- **Provided text**:
'''

Joh 15:26 But when the Comforter is come, whom I will send unto you from the Father, even the Spirit of truth, which proceedeth from the Father, he shall testify of me:
Joh 15:27 And ye also shall bear witness, because ye have been with me from the beginning.


----------



## py3ak (Sep 13, 2019)

Chad Hutson said:


> So he's a four-pointer? Why would Christ die for the non-elect?



Maybe 3.5? 

I am no Ryrie scholar: here is what he says prior to the part already quoted.

I. THE QUESTION
Limited atonement or particular redemption can scarcely be termed a cornerstone doctrine. Nevertheless, it obviously is sometimes a hotly debated one. Berkhof is typical of those who hold the view and who express the issue this way: “Did the Father in sending Christ, and did Christ in coming into the world, to make atonement for sin, do this with the design or for the purpose of saving only the elect or all men? That is the question, and that only is the question.” If indeed the question is properly expressed this way, then the answer is clear: The Atonement was limited, for Christ did not come into the world to save all men. Our understanding of election makes that answer certain.
But is Berkhof’s question the correct question? The answer is no. It is false to say that “that is the question, and that only is the question.” Rather, the actual question is: Did Christ purpose by coming into the world to make provision for the salvation of all people, realizing that the Father would mysteriously draw the elect to Himself and allow others to reject the provision made? Because some reject does not invalidate the provision or mean that the provision was not made for them. If we say that a father provides sufficient food for his family, we do not exclude the possibility that some members of that family may refuse to eat what has been provided. But their refusal does not mean that the provision was made only for those who actually do eat the food. Likewise, the death of Christ provided the payment for the sins of all people—those who accept that payment and those who do not. Refusal to accept does not limit the provision made. Providing and possessing are not the same.

II. THE VIEWS
Arminians accept universal redemption or unlimited atonement (along with the idea that sufficient grace is supplied to all so that they may believe). Among Calvinists there are some who hold to universal redemption (so-called four-point Calvinists or Amyraldians, after Moses Amyraldus, 1596–1664), and some who teach particular redemption (so-called ultra or five-point Calvinists). The latter group holds that Christ died to secure salvation for the elect; thus His death was limited in its extent to the elect. Moderate Calvinists see the purpose of Christ’s death as providing a substitution for all; therefore, it was unlimited in its extent.
These views relate to the question of the order of the decrees of God. This discussion concerns logic more than revelation, and it only serves to highlight the different perspectives by attempting to place an order on the parts of the single decree of God, especially focusing on the relation of election to the Fall (lapse—fall). Supralapsarianism places election first (supra—above) followed by the decrees to create, allow the Fall, and then provide for the salvation of the elect. Infralapsarianism (infra—later) lists Creation, Fall, election, and then provision for the salvation of the elect. Sublapsarianism (sub—beneath) sees this order: Creation, Fall, provision of salvation for all, election of some to be saved. Some theologians do not recognize the distinction between infra and sub, and I must say that none of these schemes really confirms anything. The issue under discussion concerns the extent of the Atonement, and it will not be settled or even enlightened much by deciding the supposed order of the decrees.

'''

- **Given request 1**: Please repeat the stretch of the atonement discussion from "Joh 15:26 But" through "from the beginning.".
- **Given request 2**: In the atonement discussion, what other name is given for four-point Calvinists?
- **Given request 3**: Carry the atonement discussion further, starting after its final sentence.
The material is not needed for any of this work.

- **Records from a dataset**:
'''

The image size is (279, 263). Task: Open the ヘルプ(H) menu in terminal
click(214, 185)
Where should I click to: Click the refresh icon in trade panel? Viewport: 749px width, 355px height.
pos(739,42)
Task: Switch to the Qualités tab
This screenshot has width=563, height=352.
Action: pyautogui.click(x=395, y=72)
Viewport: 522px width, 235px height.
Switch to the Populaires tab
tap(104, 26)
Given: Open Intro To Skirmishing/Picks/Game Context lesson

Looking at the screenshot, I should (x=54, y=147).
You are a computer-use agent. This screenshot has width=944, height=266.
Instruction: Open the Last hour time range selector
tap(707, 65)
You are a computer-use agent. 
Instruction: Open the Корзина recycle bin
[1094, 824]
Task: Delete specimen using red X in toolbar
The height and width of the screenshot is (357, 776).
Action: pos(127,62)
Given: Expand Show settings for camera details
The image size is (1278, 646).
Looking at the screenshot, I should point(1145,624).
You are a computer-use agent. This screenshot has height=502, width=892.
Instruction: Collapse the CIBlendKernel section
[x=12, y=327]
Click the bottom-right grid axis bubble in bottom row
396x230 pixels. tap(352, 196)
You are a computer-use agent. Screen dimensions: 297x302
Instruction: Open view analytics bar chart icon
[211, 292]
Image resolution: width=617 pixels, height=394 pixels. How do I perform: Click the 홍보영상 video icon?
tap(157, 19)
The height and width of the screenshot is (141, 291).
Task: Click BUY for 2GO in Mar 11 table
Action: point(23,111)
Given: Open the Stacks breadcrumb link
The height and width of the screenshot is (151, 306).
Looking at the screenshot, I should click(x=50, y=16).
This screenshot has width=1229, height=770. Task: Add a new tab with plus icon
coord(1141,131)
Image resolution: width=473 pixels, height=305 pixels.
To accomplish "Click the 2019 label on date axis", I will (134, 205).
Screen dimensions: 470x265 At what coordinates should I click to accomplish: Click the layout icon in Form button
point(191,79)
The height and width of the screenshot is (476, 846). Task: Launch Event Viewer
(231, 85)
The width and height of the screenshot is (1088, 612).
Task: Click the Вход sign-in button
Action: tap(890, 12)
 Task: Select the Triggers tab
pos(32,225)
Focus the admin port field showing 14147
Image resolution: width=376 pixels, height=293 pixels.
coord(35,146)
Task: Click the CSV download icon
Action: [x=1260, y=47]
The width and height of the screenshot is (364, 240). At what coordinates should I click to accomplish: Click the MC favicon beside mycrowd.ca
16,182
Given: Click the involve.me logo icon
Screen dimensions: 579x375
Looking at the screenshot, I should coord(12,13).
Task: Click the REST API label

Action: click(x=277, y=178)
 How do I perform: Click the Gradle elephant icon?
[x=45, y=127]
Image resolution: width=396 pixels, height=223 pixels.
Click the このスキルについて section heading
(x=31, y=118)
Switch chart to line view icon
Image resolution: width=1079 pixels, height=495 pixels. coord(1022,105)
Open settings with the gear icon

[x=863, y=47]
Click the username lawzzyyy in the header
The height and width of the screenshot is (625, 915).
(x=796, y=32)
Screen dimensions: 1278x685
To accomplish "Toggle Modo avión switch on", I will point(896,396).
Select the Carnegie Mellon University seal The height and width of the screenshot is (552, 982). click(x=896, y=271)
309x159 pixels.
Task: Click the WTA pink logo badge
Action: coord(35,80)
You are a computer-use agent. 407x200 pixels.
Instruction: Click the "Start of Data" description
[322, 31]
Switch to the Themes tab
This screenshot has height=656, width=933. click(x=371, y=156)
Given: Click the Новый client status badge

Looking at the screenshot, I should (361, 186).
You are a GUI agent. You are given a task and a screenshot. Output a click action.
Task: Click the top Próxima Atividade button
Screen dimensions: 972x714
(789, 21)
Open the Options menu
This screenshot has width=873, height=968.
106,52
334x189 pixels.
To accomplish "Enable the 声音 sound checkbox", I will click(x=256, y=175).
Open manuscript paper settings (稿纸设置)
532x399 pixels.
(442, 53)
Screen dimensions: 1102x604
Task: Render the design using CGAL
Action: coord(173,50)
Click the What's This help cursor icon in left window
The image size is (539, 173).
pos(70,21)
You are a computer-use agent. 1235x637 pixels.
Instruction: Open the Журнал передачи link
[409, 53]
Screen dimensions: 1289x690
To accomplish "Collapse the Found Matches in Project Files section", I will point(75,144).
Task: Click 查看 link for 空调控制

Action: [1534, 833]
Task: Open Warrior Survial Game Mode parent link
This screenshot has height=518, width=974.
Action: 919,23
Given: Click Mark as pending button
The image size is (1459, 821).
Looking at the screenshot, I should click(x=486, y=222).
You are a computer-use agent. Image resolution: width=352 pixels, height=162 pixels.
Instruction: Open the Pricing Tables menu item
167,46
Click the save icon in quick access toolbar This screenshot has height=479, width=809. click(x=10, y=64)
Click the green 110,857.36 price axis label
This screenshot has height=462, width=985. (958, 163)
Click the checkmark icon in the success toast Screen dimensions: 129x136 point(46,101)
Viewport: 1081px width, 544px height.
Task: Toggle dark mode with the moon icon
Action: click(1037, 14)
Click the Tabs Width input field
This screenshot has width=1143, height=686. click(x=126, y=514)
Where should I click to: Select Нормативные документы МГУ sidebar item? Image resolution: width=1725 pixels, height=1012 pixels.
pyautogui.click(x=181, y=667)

'''

- **Written reply 1**:
Joh 15:26 But when the Comforter is come, whom I will send unto you from the Father, even the Spirit of truth, which proceedeth from the Father, he shall testify of me:
Joh 15:27 And ye also shall bear witness, because ye have been with me from the beginning.

- **Written reply 2**: Amyraldians, after Moses Amyraldus.

- **Written reply 3**:
III. SOME IMPORTANT AFFIRMATIONS
When discussing this question, it is essential to keep certain truths clearly in mind.
(1) Unlimited redemptionists are not universalists. They do not believe that all will ultimately be saved. Nor does their view require or logically lead to such a heretical conclusion. To assert this is to create a straw man.
(2) All people are lost, including the elect. The fact that an individual is elect does not in some way make him less lost than a nonelect person.
(3) Anyone who will be saved must believe. The Father will draw the person, yet he must come (John 6:37, 44).
(4) Some Scriptures do relate the Atonement particularly to the elect. See John 10:15 and Ephesians 5:25 for clear examples. Unlimited people readily acknowledge this. But this is not the issue. The question is: Are there Scriptures that broaden the extent of the Atonement beyond the elect? Limited advocates say no and attempt to explain those passages that seem to broaden the Atonement in ways that do not broaden it. In other words, unlimited advocates acknowledge that the Atonement is both limited and unlimited; limited advocates insist that it is strictly limited and do not recognize any unlimited passages as teaching unlimited atonement.

IV. EXEGETICAL CONSIDERATIONS

A. 2 Peter 2:1
It is generally acknowledged that the verse most difficult to harmonize with the limited atonement view is 2 Peter 2:1. Apparently it says that the false teachers (who are not among the elect) had the price of redemption paid for them by the Lord, for in their teaching they deny the Lord who bought (_agorazō_) them. In other words, Peter seems to be saying that the Lord in His sacrifice paid the price of redemption for these nonelect people.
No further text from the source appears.